Долго шла пешком по синеющим к ночи улицам. Слушала причитающую в теле тошноту.

Медленно вплыла в тихую кухню, где сидел муж со своими книгами. Во рту у него с умягчённым щекой клацаньем ворочалась карамель. Он застыл, посмотрел на неё и кивнул. Приветственно. Выжидающе. Присела у стола, не глядя на него, проговорила:

— Знаешь, я снова пишу.

— Правда? О, хорошо! Что ты пишешь?

— Так, всякое… Только не знаю, надолго ли это. Наверное, нет.

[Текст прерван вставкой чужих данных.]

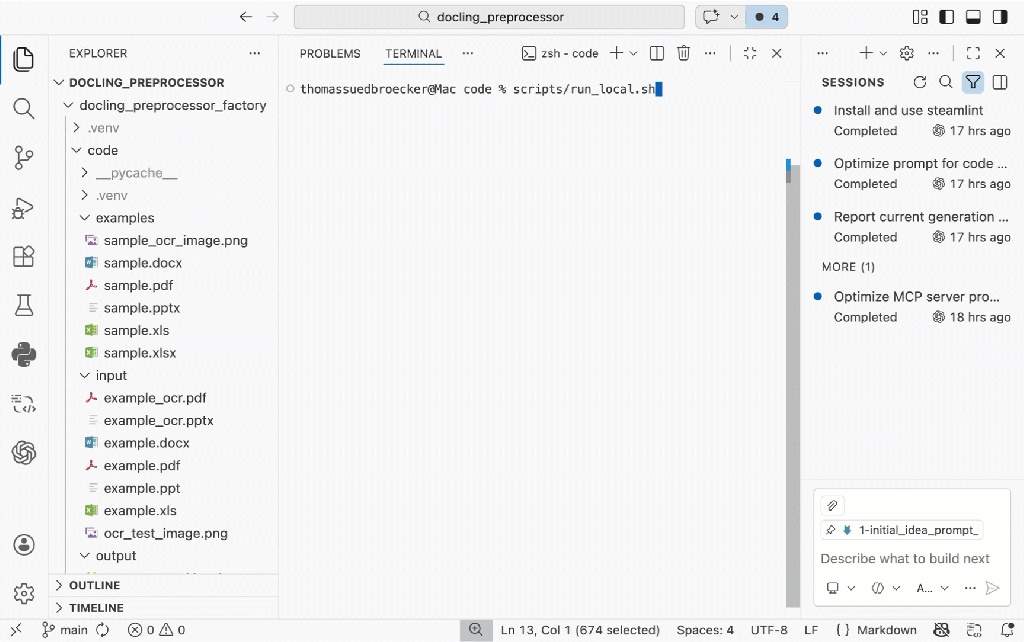1024x642 pixels.
Task: Open the Source Control view
Action: coord(24,157)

Рецензия писателя Дениса Гуцко:

«Прекрасно получилось. Давно мне не попадалось столь философичного любовного рассказа (правда, специально я не искал). Предыдущий был «Что вспоминается» Элис Манро (такая дискуссия с бунинским «Солнечным ударом»). У Манро, скорее, то, что можно назвать философией жизни (опыт приятия того, что «вышло за рамки»), у автора — оголённый экзистенциализм в личном  прочтении главной героини: любовь должна быть абсолютна, как смерть, иначе неинтересна — и поэтому её невозможно совместить с налаженным бытом, комфортом, нормальностью на самых дальних подступах. Любопытно, что это мироощущение, столь цельное, содержит глубокий внутренний конфликт: любовь невозможно обживать — но обживать смерть, примерять смерть, назначив любовь её аватаром, не только возможно, но и желанно. Кстати, с «Солнечным ударом» рассказ тоже интересно перекликается — точнее, рифмуется. У Бунина тот же подход: нет жизни вне солнечного удара — так, мутные отблески.»